Background information
- Origin: Seoul, South Korea
- Genres: K-pop
- Years active: 2021–present
- Label: BPM
- Members: Eunha; SinB; Umji;
- Website: Official website

= Viviz =

South Korean girl group

Viviz (stylized in all caps) is a South Korean girl group formed by BPM Entertainment. The group consists of GFriend members Eunha, SinB, and Umji. The group debuted on February 9, 2022, with their first extended play (EP), Beam of Prism. In March 2026, the group terminated their contract with BPM Entertainment amid payment disputes.

==Name==
The group's name, Viviz, is an abbreviation of the phrase "Vivid dayZ", which brings together the concepts of "clear, intense, and days", defined by the agency as "the meaning of becoming artists who always proudly express their own colors to the world". In addition, its Korean pronunciation is "bi-bi-ji", refers to the names of the three members: Eunha (Jung Eun-bi), SinB (Hwang Eun-bi) and Umji.

==Career==
===2021–2022: Introduction and debut with Beam of Prism, Queendom 2 and Summer Vibe===

Official logo

On October 6, 2021, it was announced that Eunha, SinB, and Umji, who were former members of GFriend, had signed with BPM Entertainment and would be redebuting as a three-member group. On October 8, the group name was announced as Viviz.

On January 24, 2022, BPM Entertainment announced the group would be making their debut on February 9, 2022, with the release of their first EP, Beam of Prism. Following the EP's release, they made their broadcast debut on Mnet's M Countdown on February 10. On February 16, exactly a week after their debut, the group won their first music show award on MBC M's Show Champion.

On February 21, Mnet announced that Viviz would be participating in the second season of the Mnet reality competition show Queendom, finishing in third place in the finals. On April 26, Viviz appeared on Grammy's Global Spin — a video series by The Recording Academy highlighting unique artists from around the globe performing their debut single, "Bop Bop!", at the Dongdaemun Design Plaza in Seoul. The trio were the first ever K-pop girl group to feature on the series.

On June 23, BPM Entertainment announced that Viviz would be releasing their second EP, Summer Vibe, on July 6. On October 21, Universe announced that Viviz would be releasing the single "Rum Pum Pum" on October 27 for its "Universe Music" series.

===2023–2024: Various, Versus, first world tour, and Voyage===
On January 5, 2023, BPM Entertainment announced that Viviz would be releasing their third EP, titled Various, on January 31. On October 11, it was announced that Viviz would be making a comeback on November 2 with their fourth EP, Versus.
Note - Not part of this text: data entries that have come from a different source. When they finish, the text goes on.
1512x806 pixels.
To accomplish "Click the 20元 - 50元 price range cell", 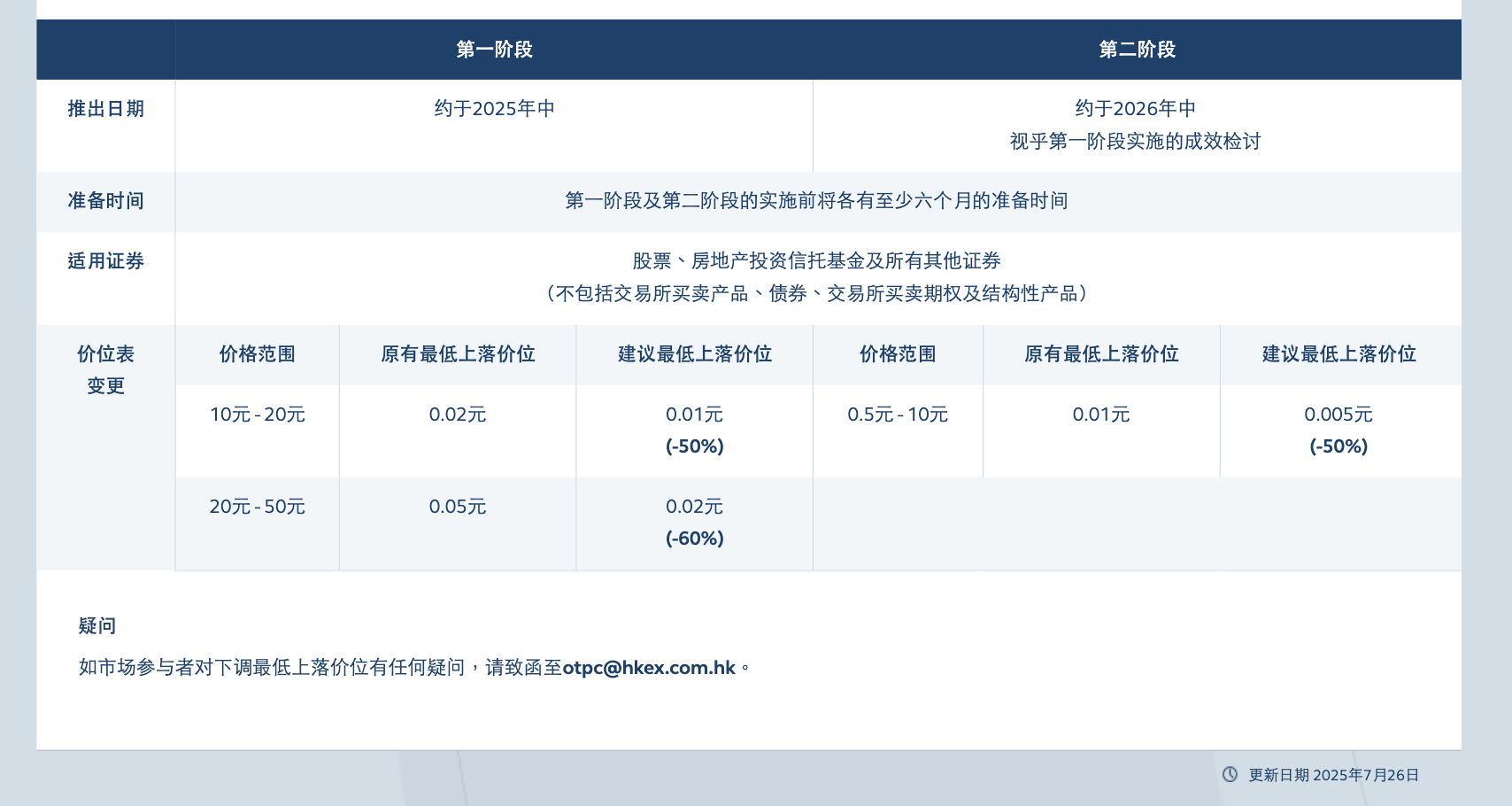I will (x=257, y=507).
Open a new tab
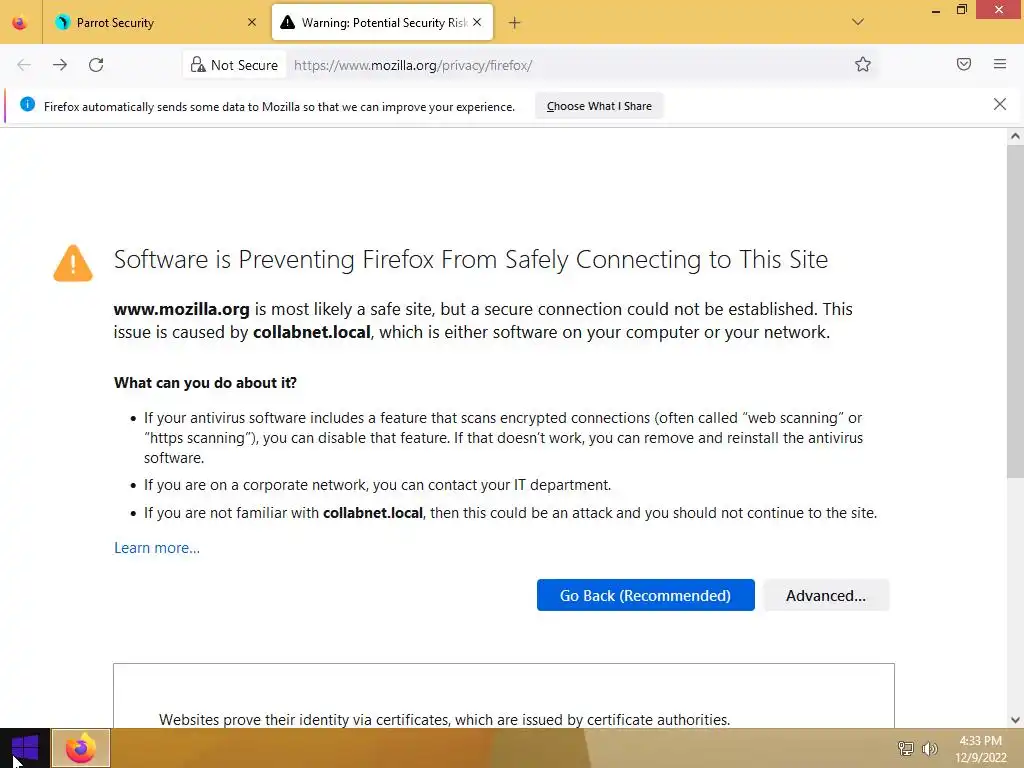 514,22

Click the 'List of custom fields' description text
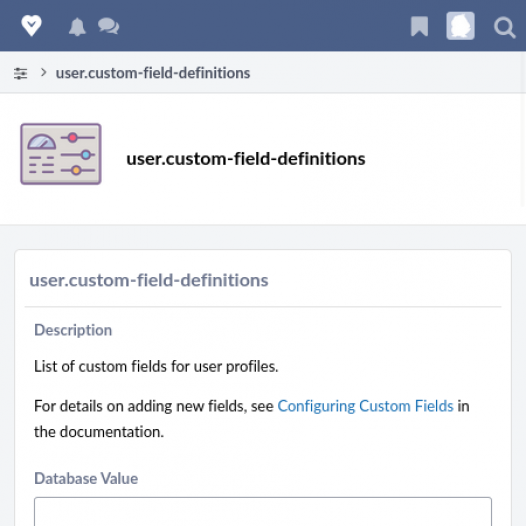156,366

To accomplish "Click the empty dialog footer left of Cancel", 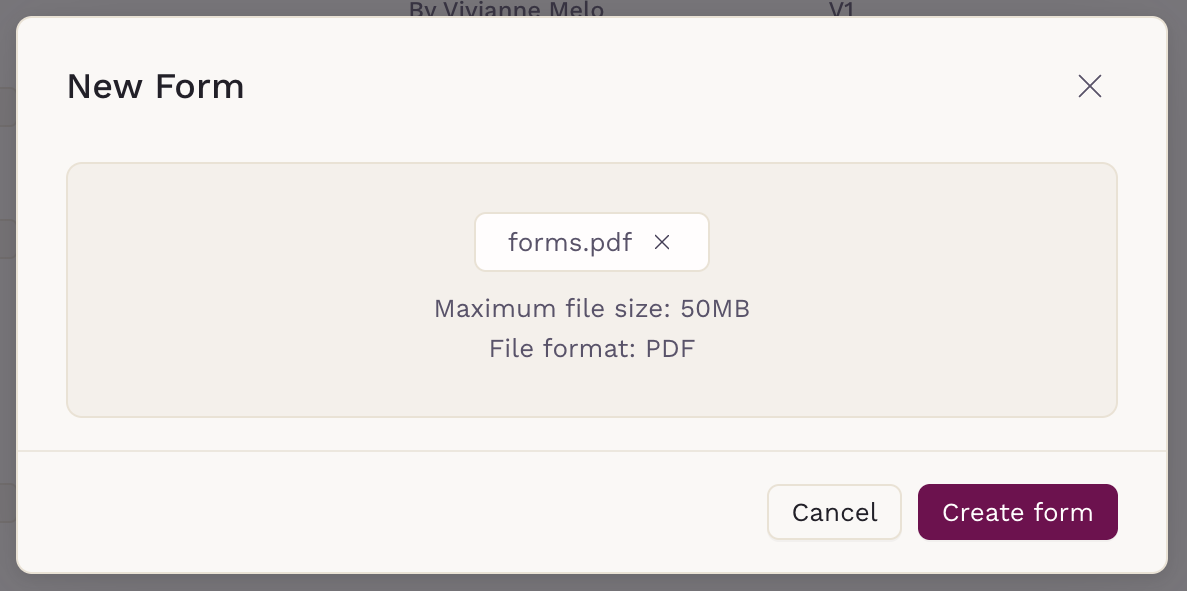I will (400, 512).
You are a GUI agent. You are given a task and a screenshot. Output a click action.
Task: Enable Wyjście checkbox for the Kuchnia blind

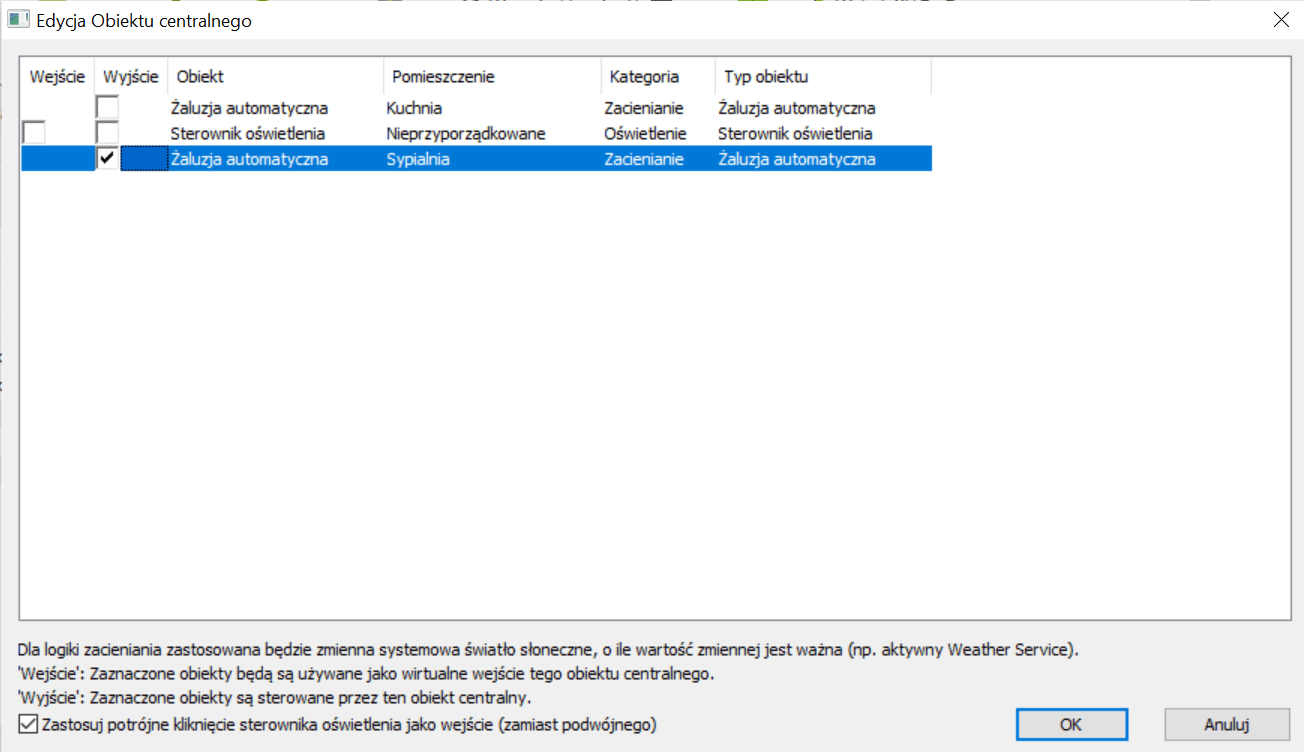pos(107,108)
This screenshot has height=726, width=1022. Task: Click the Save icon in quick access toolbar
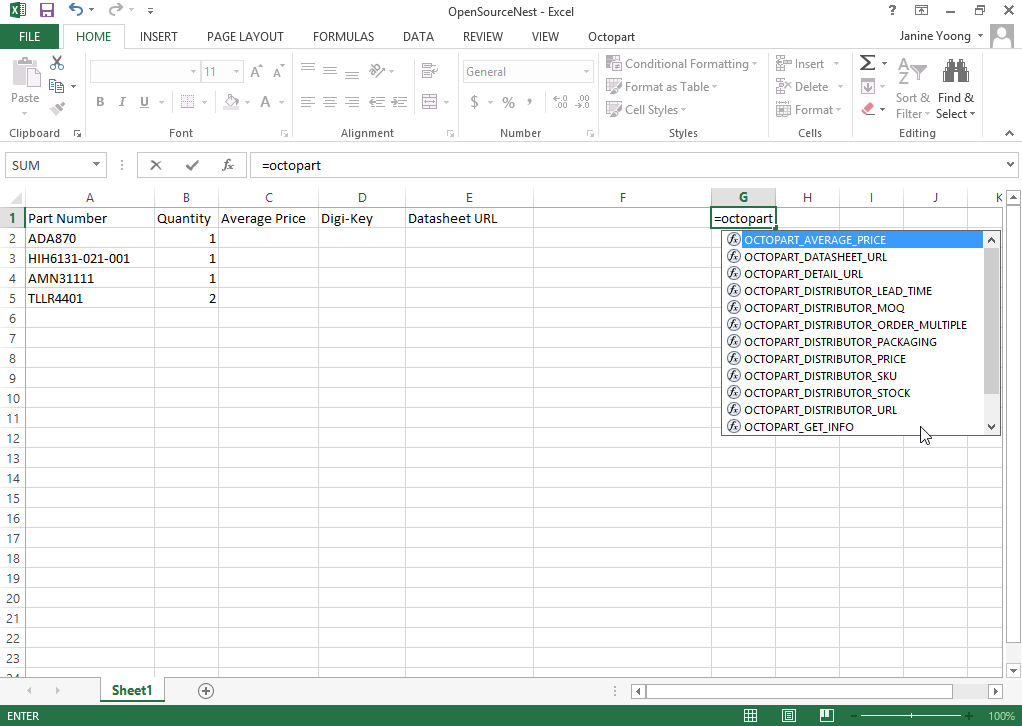(47, 10)
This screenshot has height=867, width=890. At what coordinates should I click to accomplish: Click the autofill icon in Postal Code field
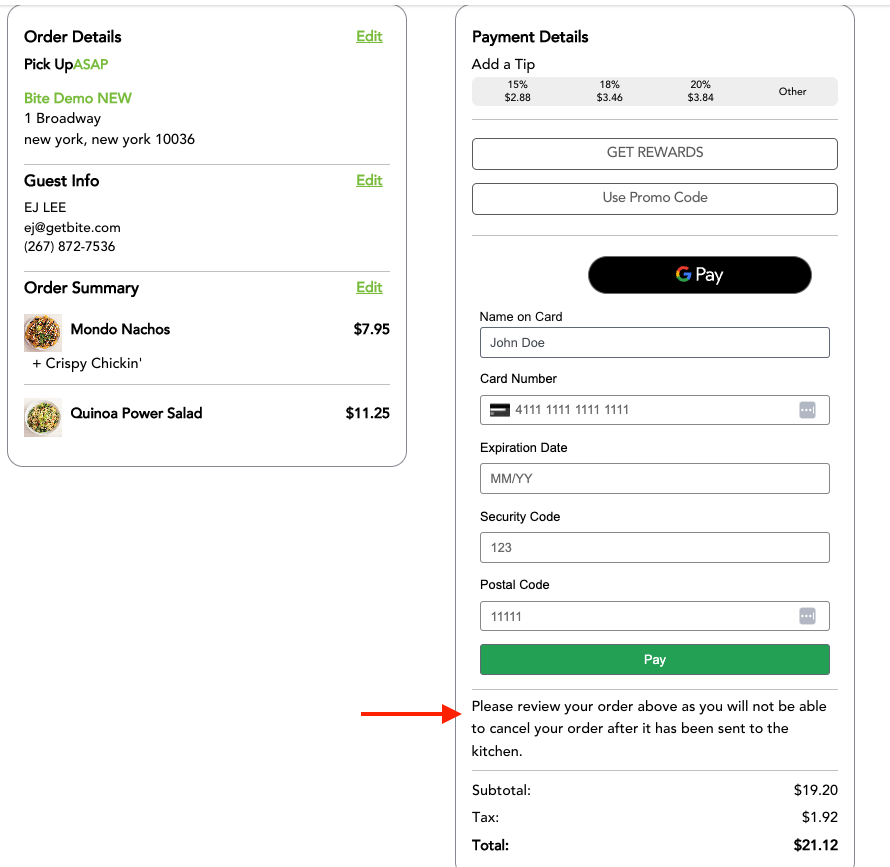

The EP's lead single "Maniac" became the group's most successful single to date, reaching number 14 on South Korea's Circle Chart and launching a viral dance challenge.

In June 2024, Viviz embarked on their first world tour, V.hind: Love and Tears, which lasted until September that year and comprised 28 shows in seven countries. In August 2024, all three members re-signed contracts with BPM Entertainment. On October 14, BPM Entertainment announced that Viviz's fifth EP Voyage would be released on November 7.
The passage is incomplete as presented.